**Problem statement:** Write down exactly what lies from the line containing "The width and height of the screenshot is (356, 312)." to the end of the records, inclusive, and omit the pictures.

[Stored records]
^^^^^^^^

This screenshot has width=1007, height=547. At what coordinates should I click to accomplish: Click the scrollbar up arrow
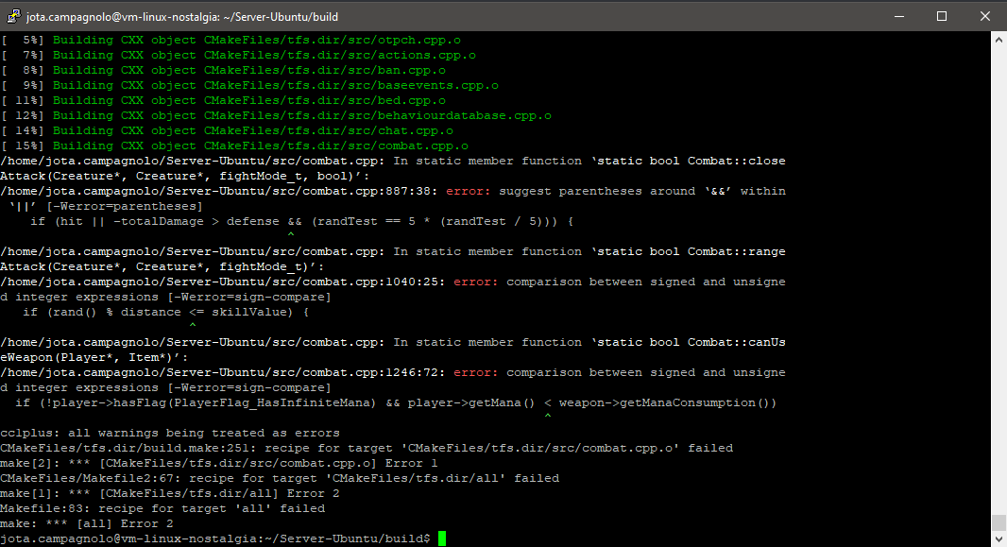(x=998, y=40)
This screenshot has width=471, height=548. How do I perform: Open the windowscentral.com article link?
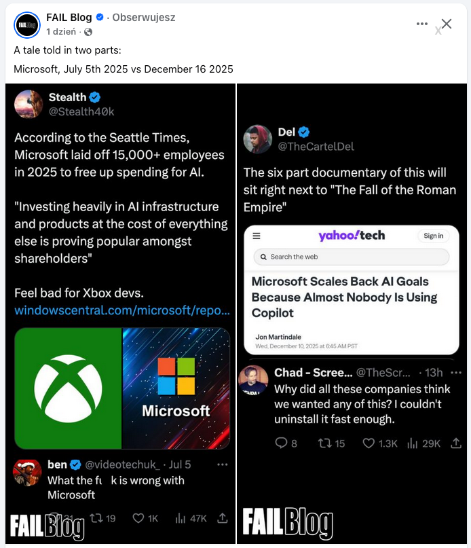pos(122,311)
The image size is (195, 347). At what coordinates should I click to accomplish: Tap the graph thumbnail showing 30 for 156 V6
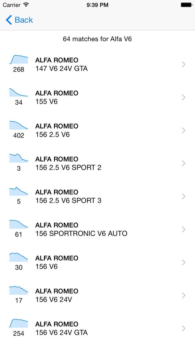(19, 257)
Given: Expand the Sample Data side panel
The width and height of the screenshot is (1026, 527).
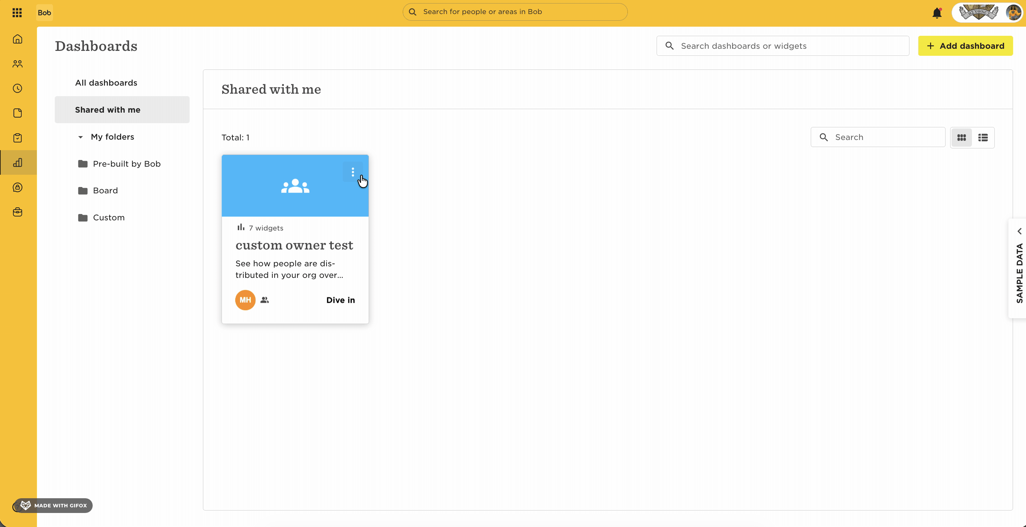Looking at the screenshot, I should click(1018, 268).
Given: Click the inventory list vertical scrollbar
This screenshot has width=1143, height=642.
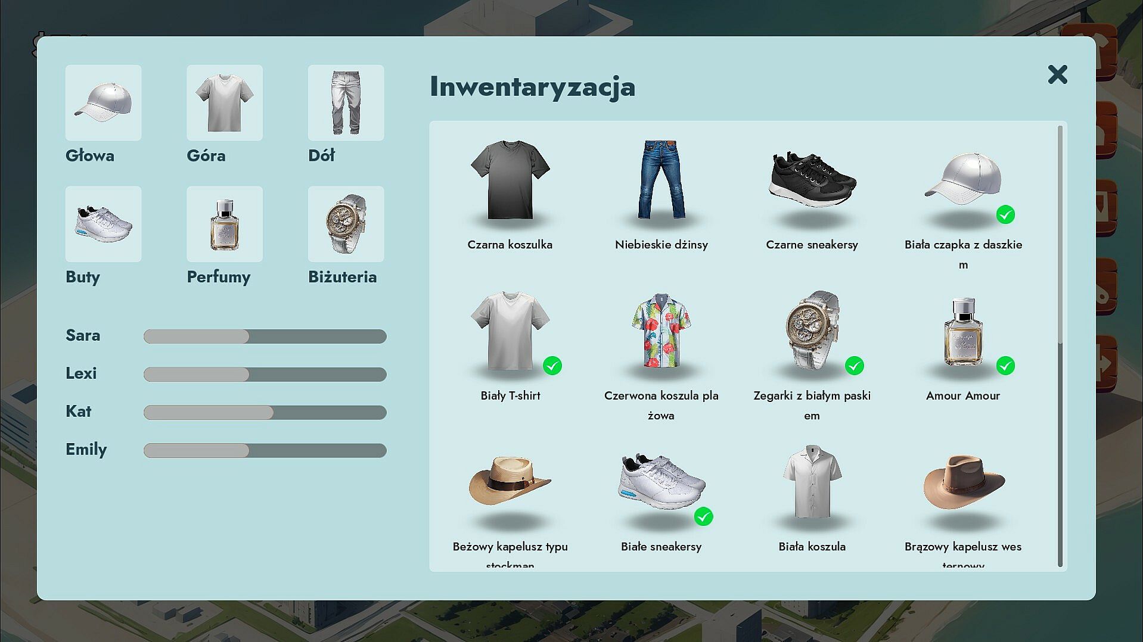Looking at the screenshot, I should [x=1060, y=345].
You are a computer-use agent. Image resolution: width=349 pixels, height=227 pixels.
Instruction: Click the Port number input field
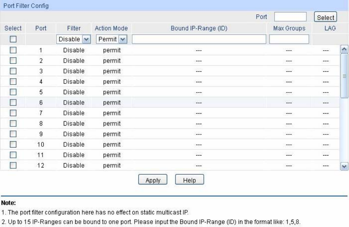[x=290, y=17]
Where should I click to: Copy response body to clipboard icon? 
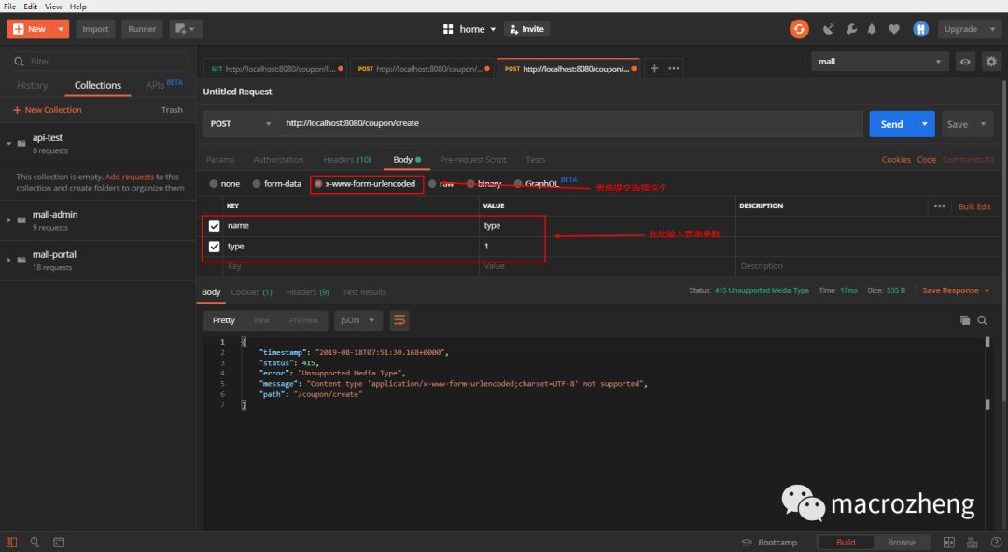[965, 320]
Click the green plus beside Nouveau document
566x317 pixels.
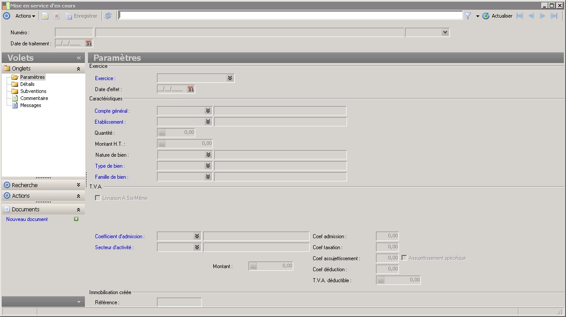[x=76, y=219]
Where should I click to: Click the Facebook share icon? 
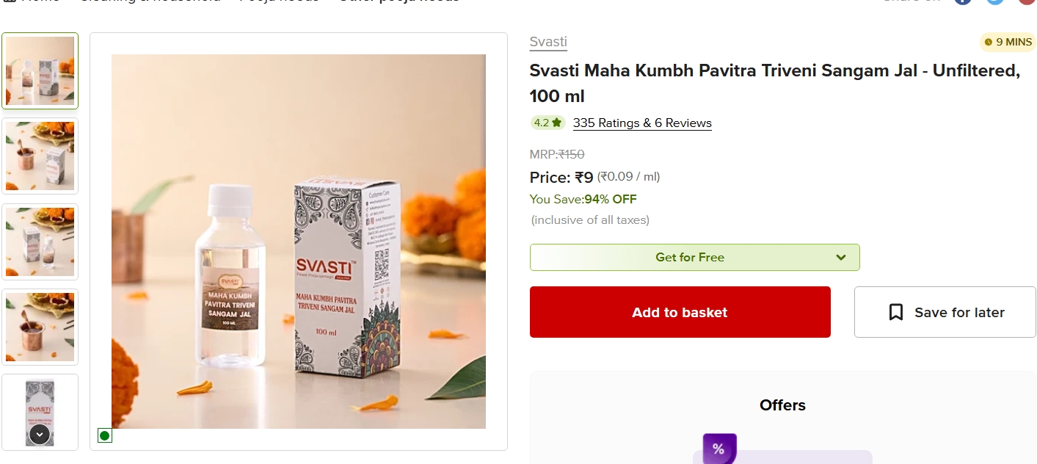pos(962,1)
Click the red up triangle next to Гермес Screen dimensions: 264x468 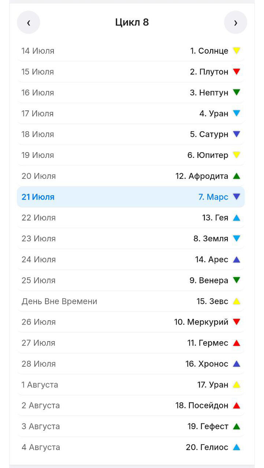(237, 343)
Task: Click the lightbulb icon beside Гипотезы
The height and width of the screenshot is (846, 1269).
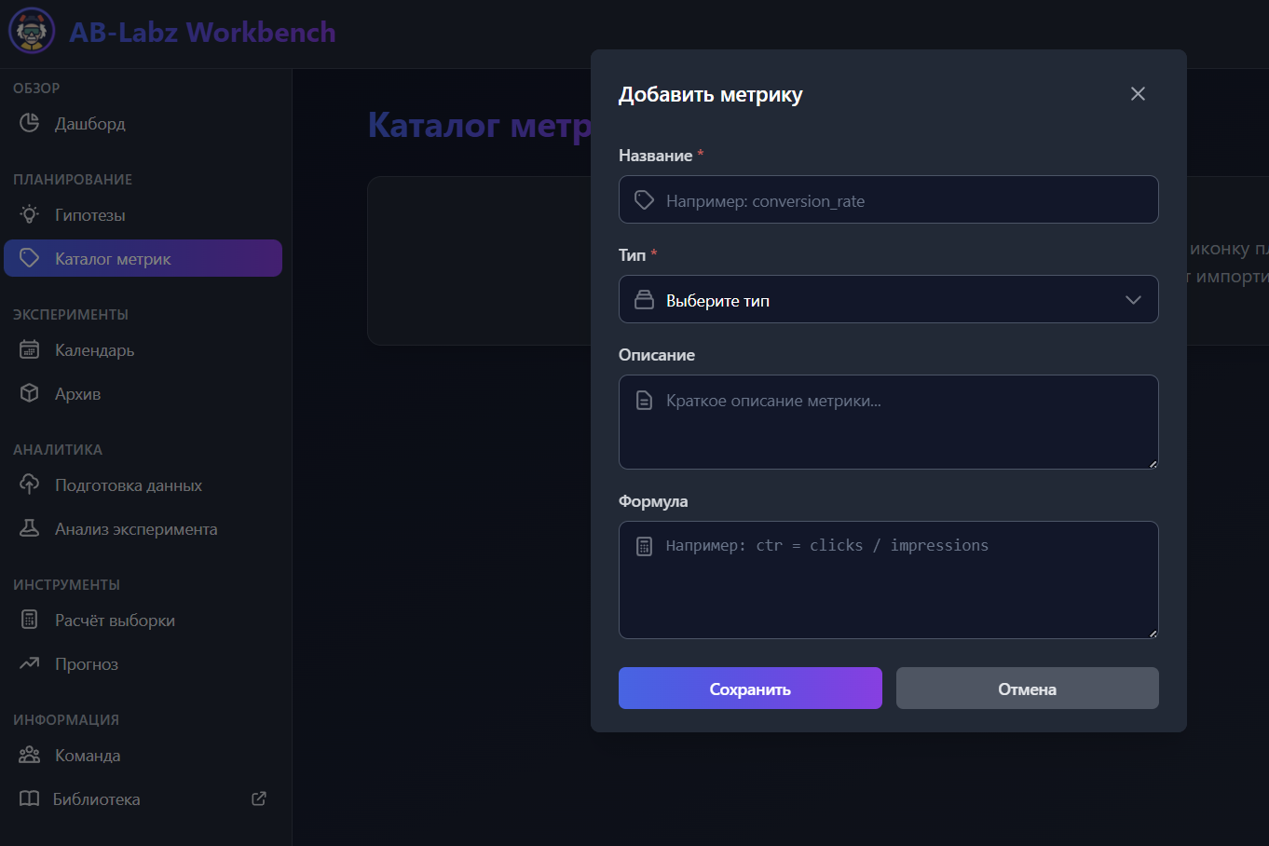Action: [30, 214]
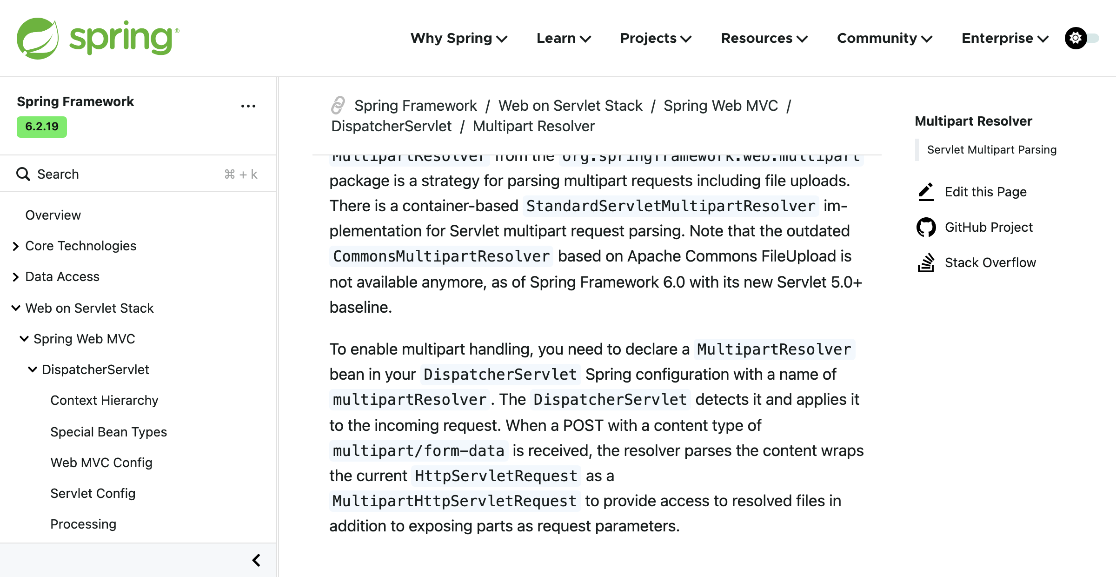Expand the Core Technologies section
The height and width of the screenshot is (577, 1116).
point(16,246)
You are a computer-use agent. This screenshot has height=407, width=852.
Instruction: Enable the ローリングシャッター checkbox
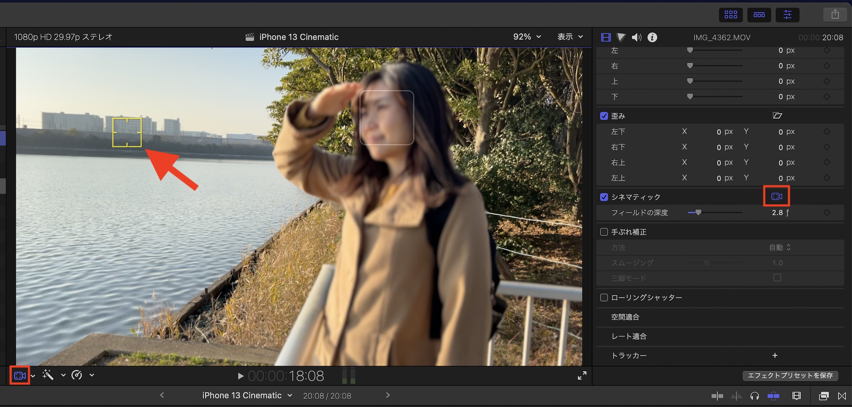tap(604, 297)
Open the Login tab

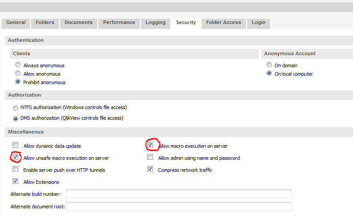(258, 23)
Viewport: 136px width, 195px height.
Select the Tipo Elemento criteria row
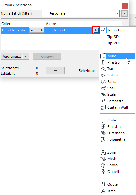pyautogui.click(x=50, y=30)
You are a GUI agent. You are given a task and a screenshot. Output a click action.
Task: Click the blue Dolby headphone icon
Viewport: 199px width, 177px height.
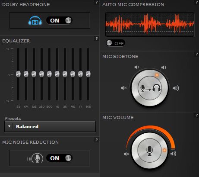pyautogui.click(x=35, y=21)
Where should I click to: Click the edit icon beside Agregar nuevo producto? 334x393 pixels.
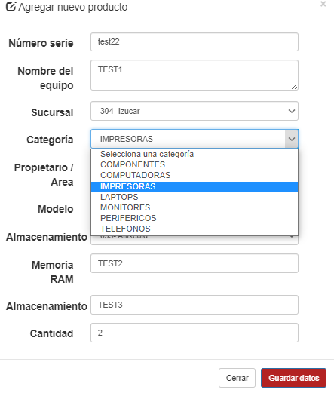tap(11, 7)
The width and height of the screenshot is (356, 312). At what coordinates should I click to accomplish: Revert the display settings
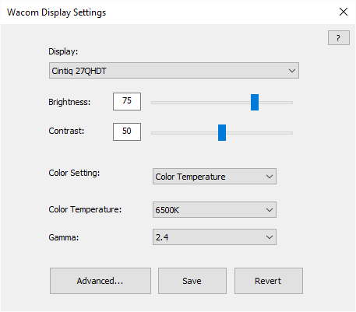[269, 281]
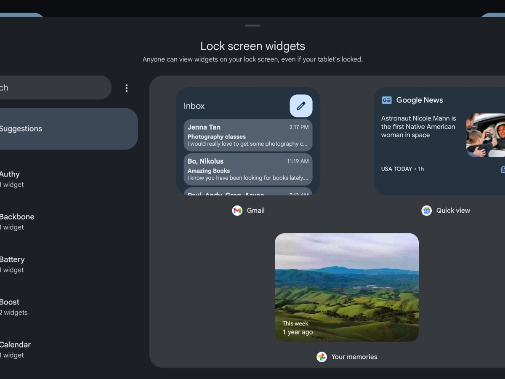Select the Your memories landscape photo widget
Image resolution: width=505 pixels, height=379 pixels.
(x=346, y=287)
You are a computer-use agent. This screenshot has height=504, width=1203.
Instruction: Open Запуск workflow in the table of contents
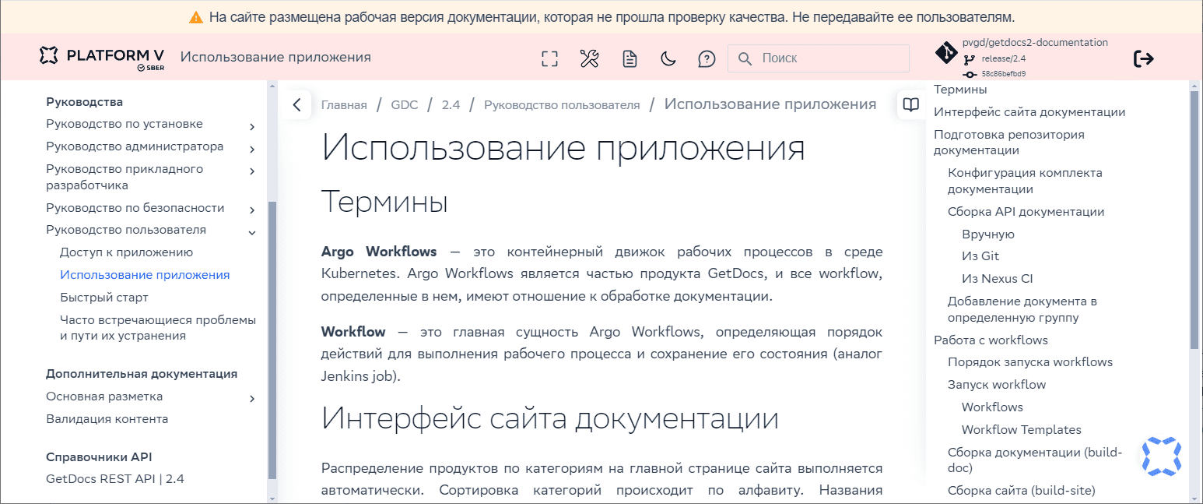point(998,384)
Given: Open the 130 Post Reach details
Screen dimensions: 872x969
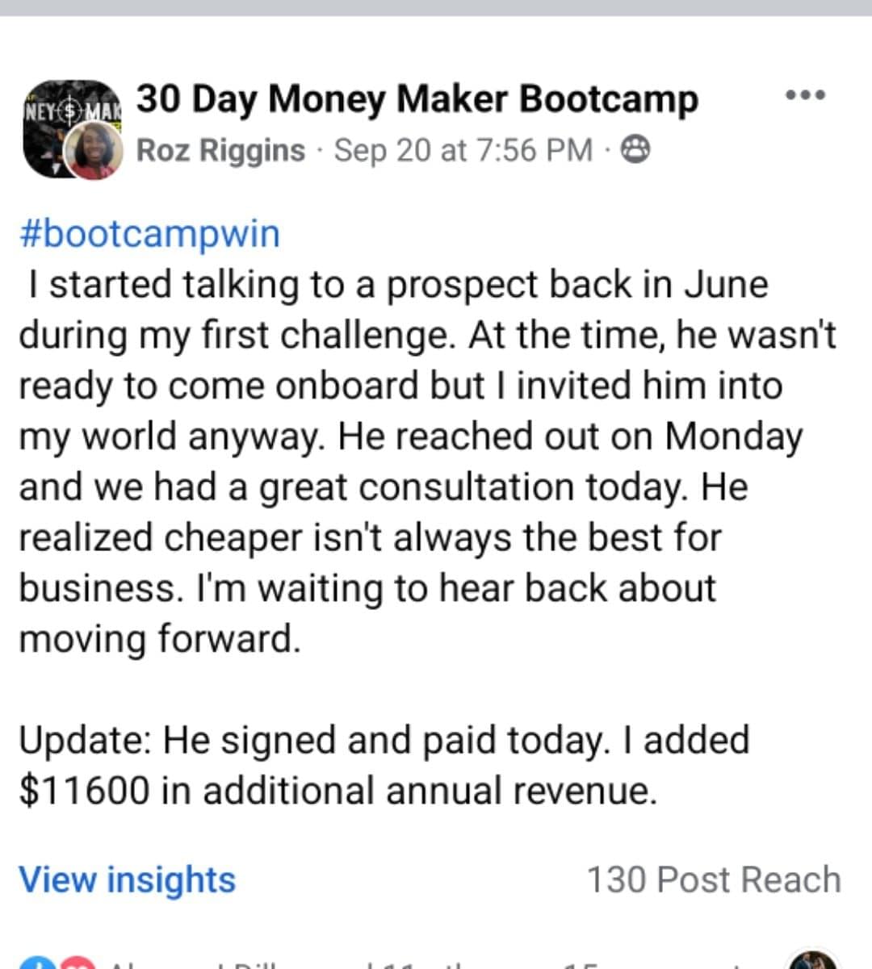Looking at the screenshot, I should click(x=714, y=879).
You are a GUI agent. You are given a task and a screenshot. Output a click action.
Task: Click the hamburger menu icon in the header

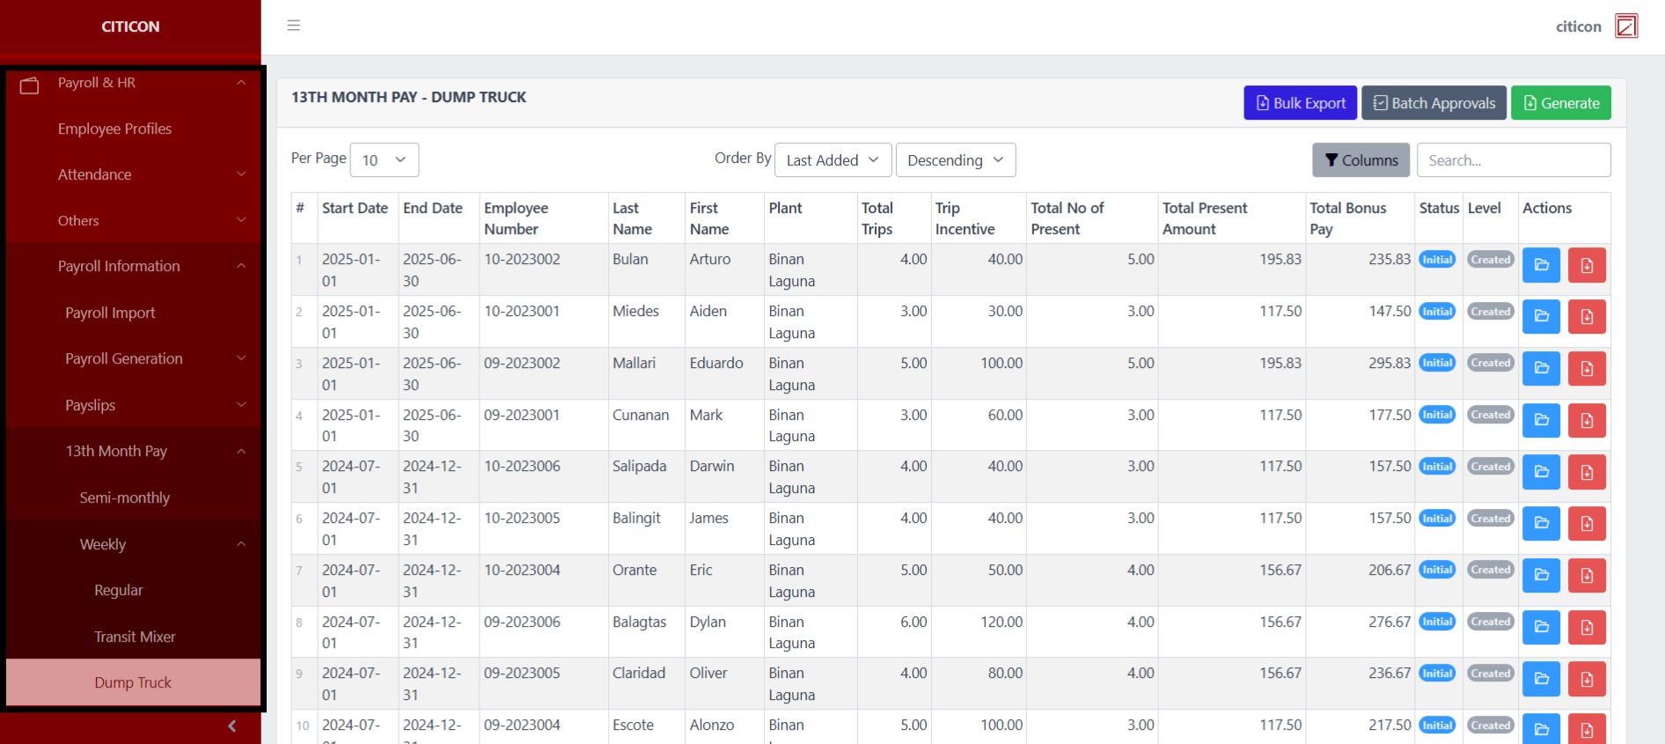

^^^^^^^^

**Final answer:**
The width and height of the screenshot is (356, 312). At what coordinates should I click to accomplish: Revert the display settings
[269, 281]
Select the Your memories landscape photo widget
Image resolution: width=505 pixels, height=379 pixels.
(x=346, y=287)
You are a computer-use agent. This screenshot has height=504, width=1203.
Instruction: Open Запуск workflow in the table of contents
point(998,384)
Given: Open the 130 Post Reach details
Screen dimensions: 872x969
Looking at the screenshot, I should click(x=714, y=879).
You are a GUI agent. You are given a task and a screenshot. Output a click action.
Task: Click the hamburger menu icon in the header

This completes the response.